2016.10.6 In the Soup SHINJUKU LOFT 40TH ANNIVERSARY 40YEARSx40LIVES
『ジュテーム 2016 ~未来の足音~』@新宿 LOFT
10月6日は「ジュテームの日」。
そう制定したバンド、In the Soup。途中中断はしたものの毎年この日にワンマンライヴを行っており、2000年代の初めには日比谷野音で開催するほどだった。
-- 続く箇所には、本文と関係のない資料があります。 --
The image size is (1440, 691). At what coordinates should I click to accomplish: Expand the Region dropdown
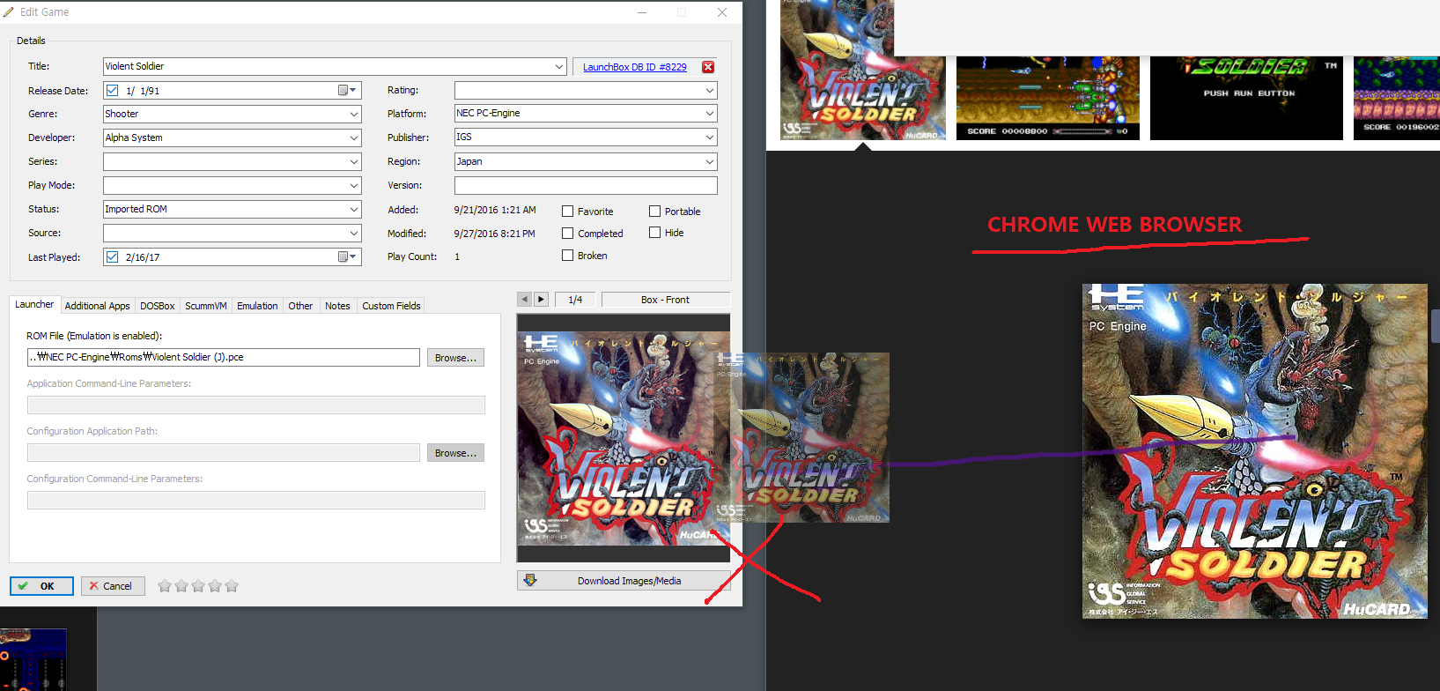709,161
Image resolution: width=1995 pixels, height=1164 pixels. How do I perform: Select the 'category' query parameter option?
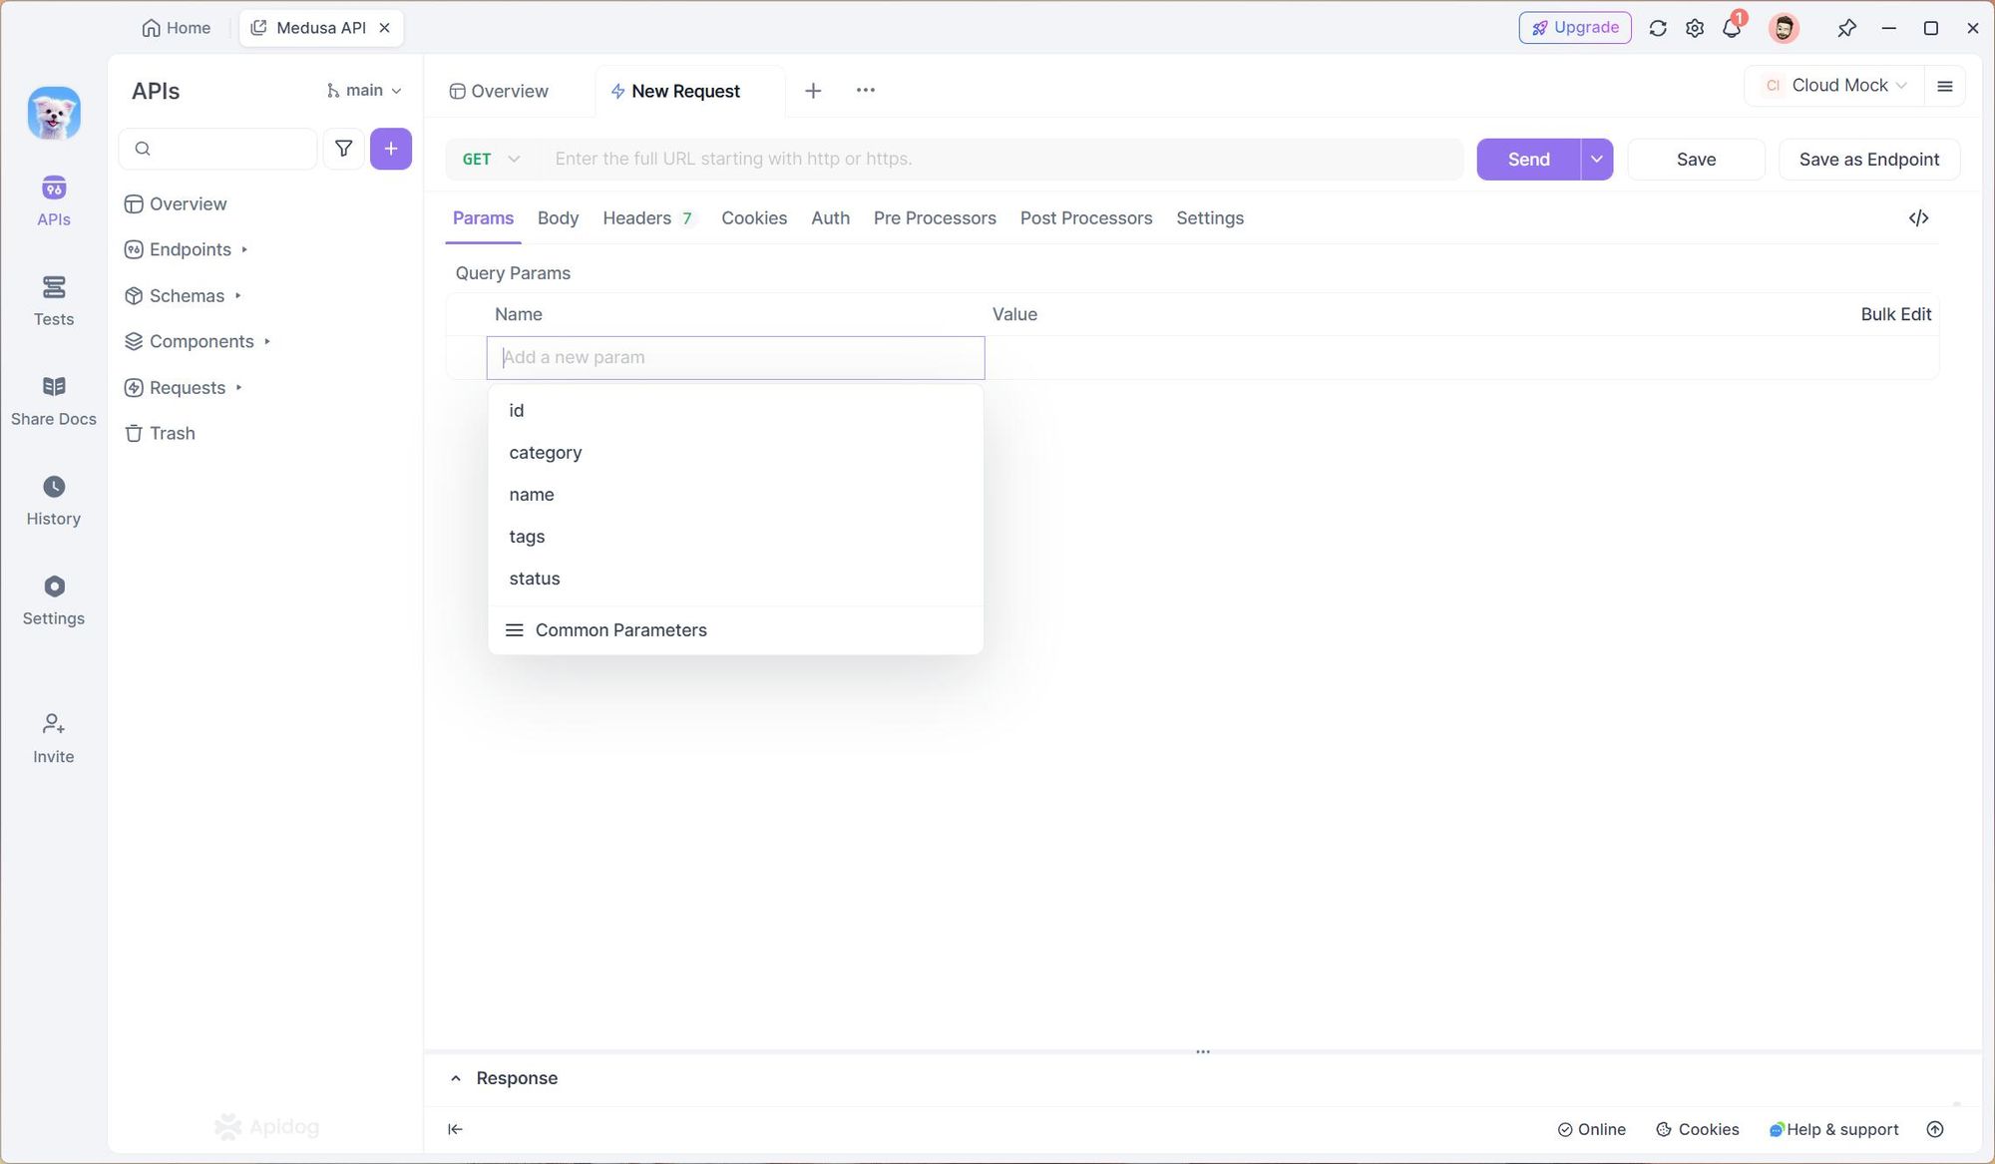545,452
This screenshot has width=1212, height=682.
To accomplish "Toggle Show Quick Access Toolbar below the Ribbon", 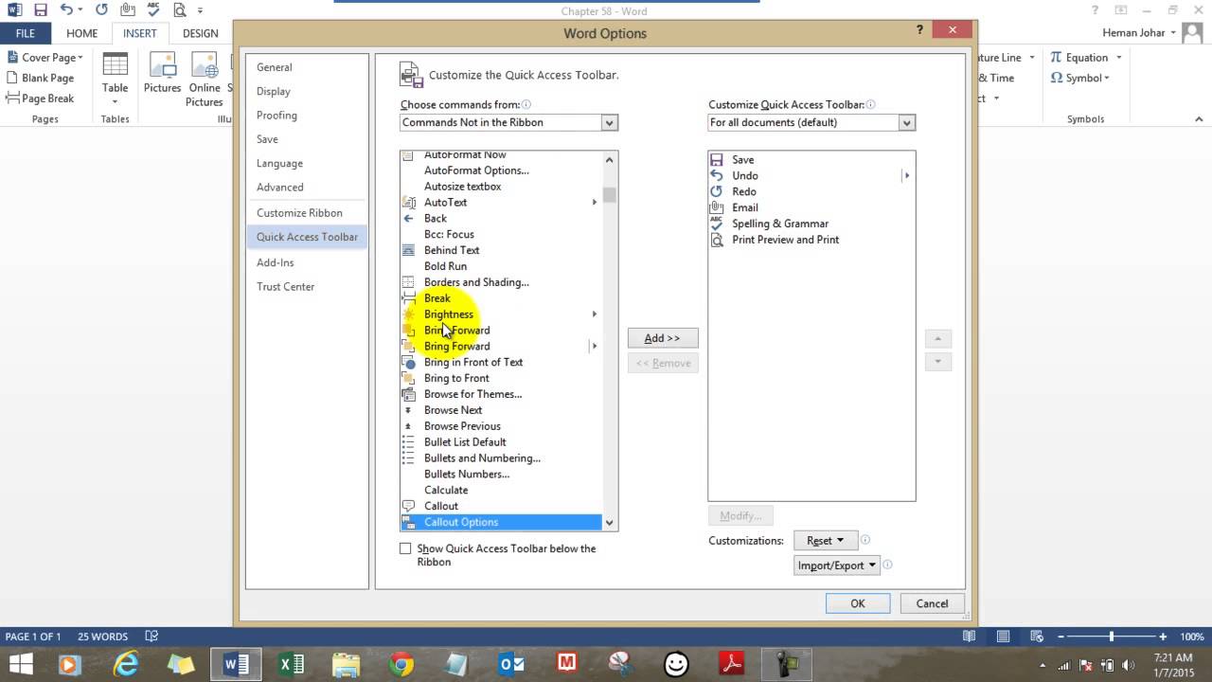I will point(405,548).
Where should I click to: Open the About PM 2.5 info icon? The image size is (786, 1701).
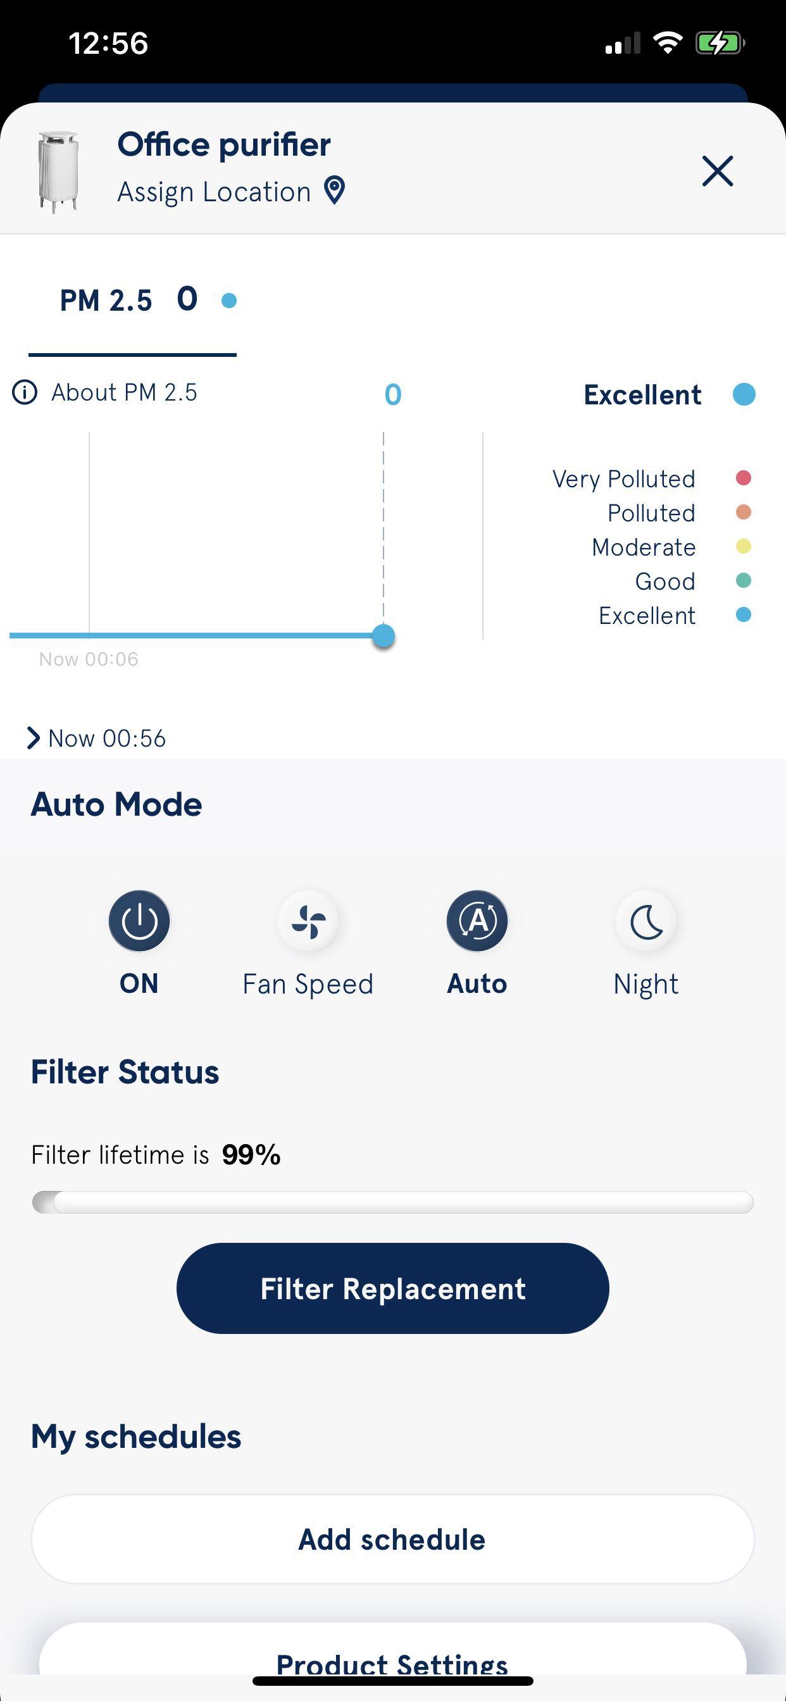coord(25,392)
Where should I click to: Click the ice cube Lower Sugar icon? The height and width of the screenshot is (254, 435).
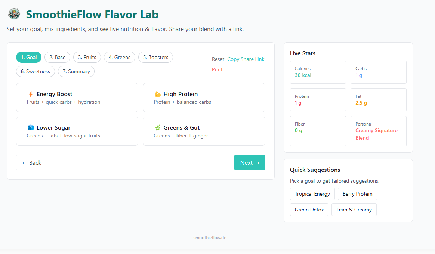click(31, 128)

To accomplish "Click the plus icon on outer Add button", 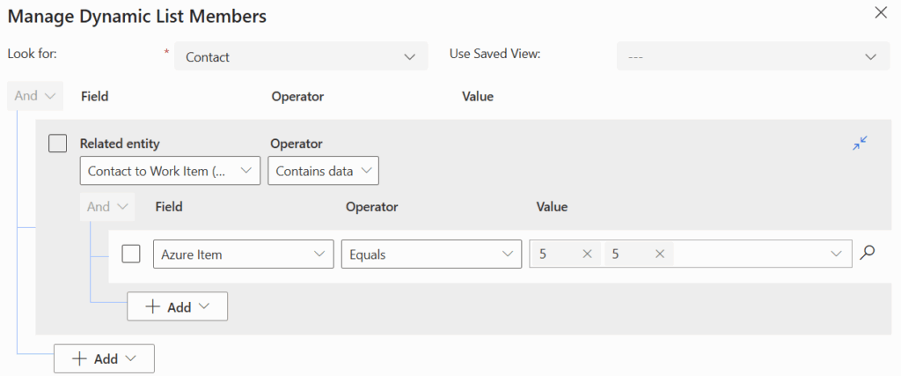I will pos(79,358).
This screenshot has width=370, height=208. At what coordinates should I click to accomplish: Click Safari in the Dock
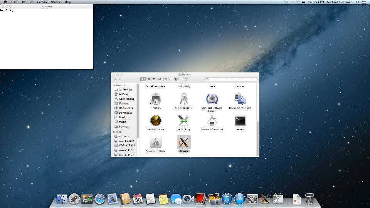click(x=100, y=199)
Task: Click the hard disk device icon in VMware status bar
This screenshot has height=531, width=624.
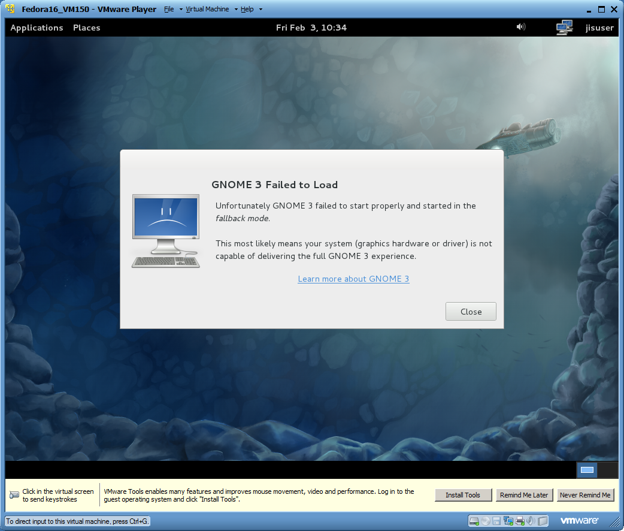Action: (x=474, y=521)
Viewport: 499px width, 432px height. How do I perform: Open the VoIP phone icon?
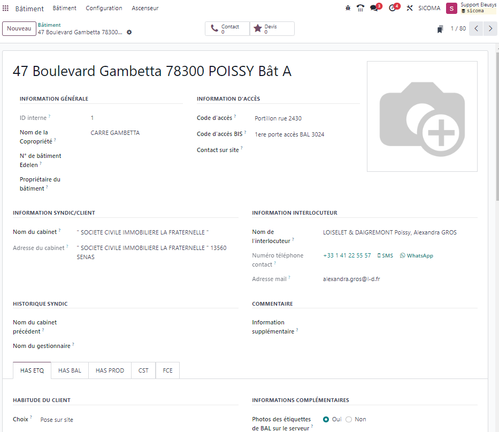[x=360, y=8]
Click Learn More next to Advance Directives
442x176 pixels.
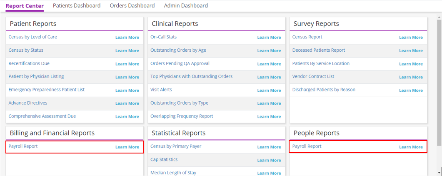[x=127, y=103]
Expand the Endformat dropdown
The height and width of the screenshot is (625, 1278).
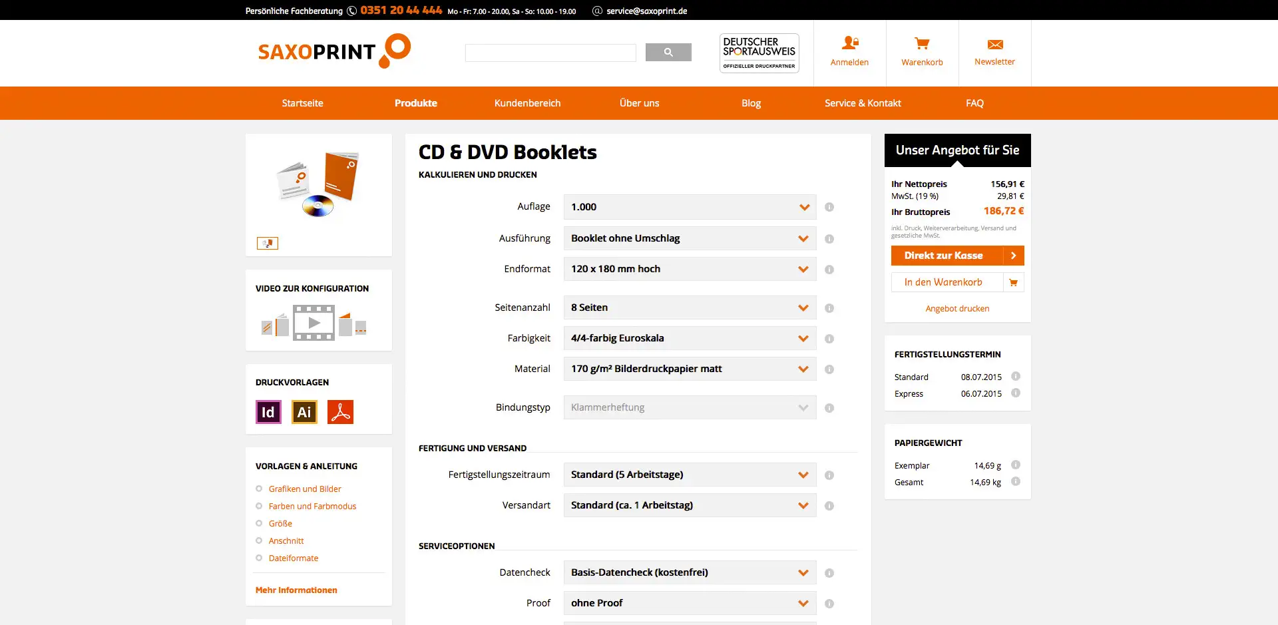click(x=690, y=269)
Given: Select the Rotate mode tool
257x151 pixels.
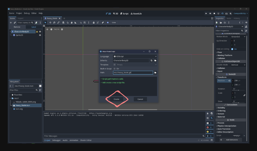Looking at the screenshot, I should point(54,23).
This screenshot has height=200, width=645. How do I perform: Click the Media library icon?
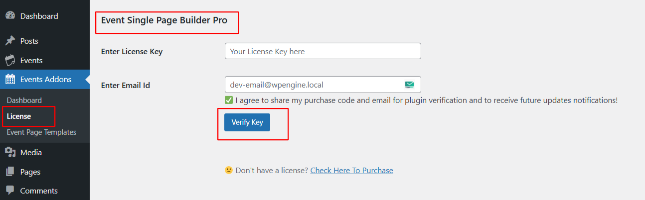click(10, 152)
と過去形で語っているものの現在進行形のバンドであり、昨年はメジャーデビュー15周年ジュテームの日ライヴを下北沢SHELTERで行い、それはそれは良いライヴだったのだが、この度そのライヴがDVDとして発売される運びとなりそれを記念すると同時に、彼らのホームグラウンドとも言えるハコ新宿LOFTの40周年を祝うという、いろいろ詰まった今年のジュテームの日。以前は通い詰めていたこの会場に足を運ぶのは10年ぶり、いやそれ以上かもしれなく、あらーコマ劇場なくなってるなどと浦島太郎状態の歌舞伎町を奥へと進んで行った。会場に入ると階段降りてどっちに曲がり、左側がドリンクカウンターなどとカラダが覚えていておかしくなった。以前のようにステージ前はぎゅうぎゅうということもなく、フロアのお客さんも適当なスペースを取ってゆったり楽しもうという感じで、若くても30代後半という客層の余裕を感じられた。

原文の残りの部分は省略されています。